=== RECORD EXTRACTS ===

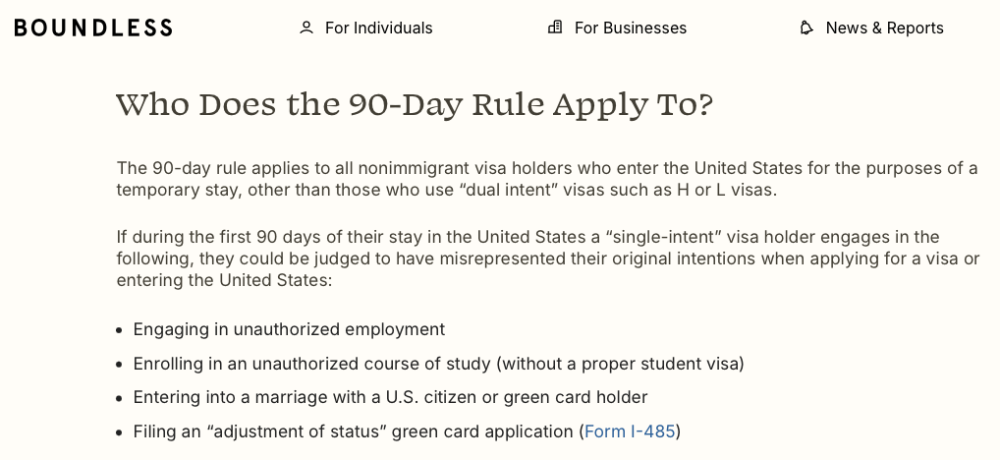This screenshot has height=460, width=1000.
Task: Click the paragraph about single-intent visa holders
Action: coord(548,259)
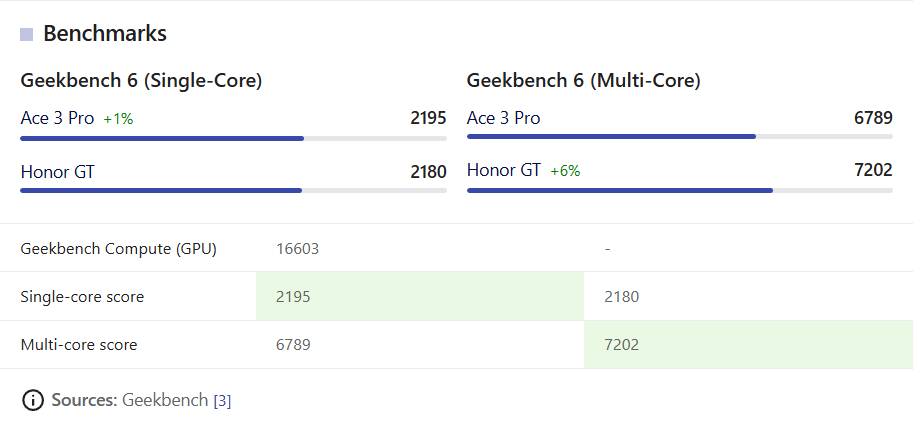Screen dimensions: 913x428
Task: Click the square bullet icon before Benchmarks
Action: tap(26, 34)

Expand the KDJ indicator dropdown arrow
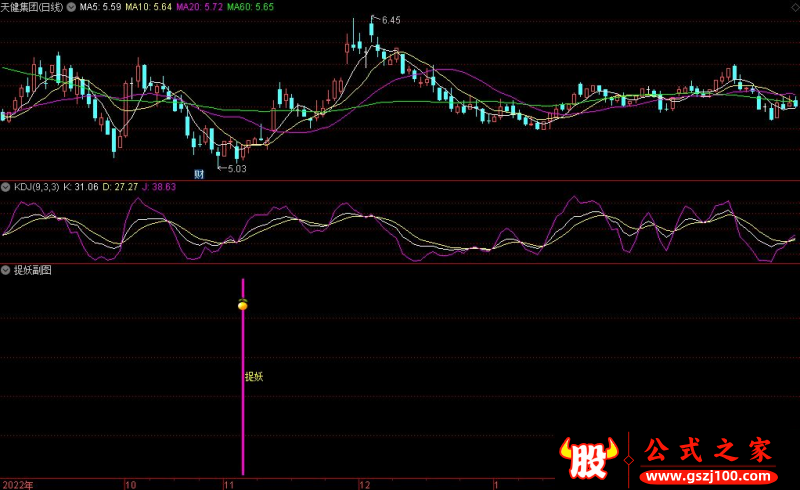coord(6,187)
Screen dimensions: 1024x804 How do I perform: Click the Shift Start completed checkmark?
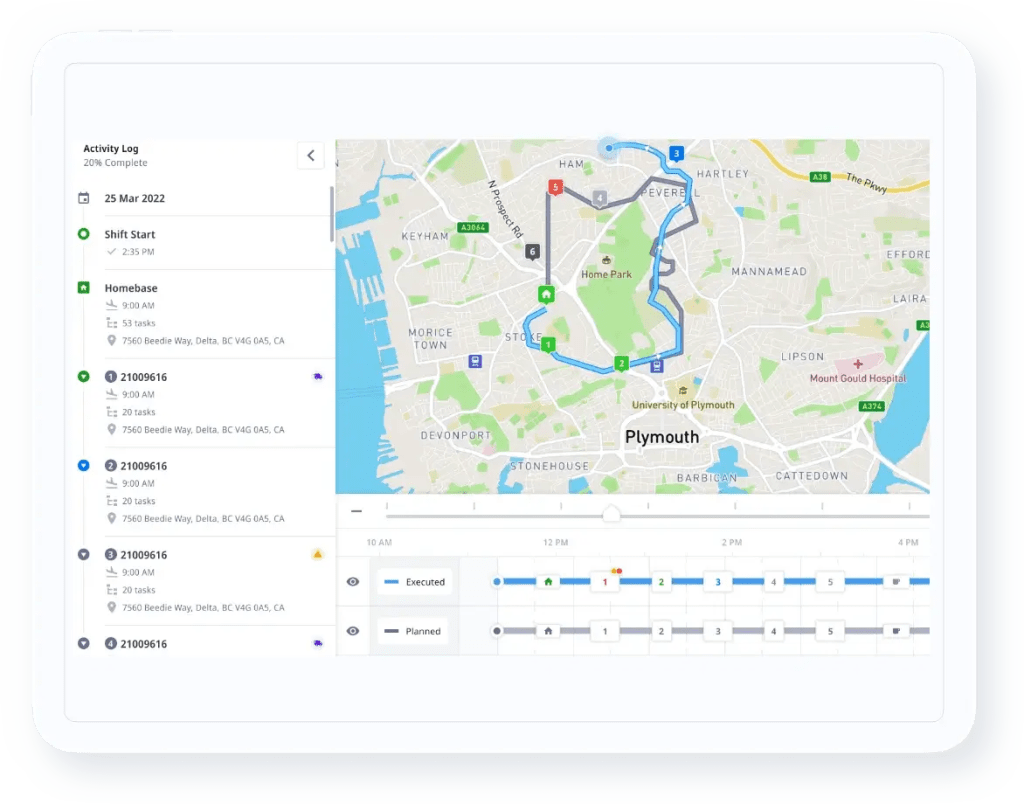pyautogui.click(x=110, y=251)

===

Do not include pictures. Copy only the lines running from the line with "Expand the KDJ indicator dropdown arrow" through the last line of the records, exactly as they appear.

Expand the KDJ indicator dropdown arrow
coord(6,187)
Screen dimensions: 1024x804 How do I perform: Click the Shift Start completed checkmark?
pyautogui.click(x=110, y=251)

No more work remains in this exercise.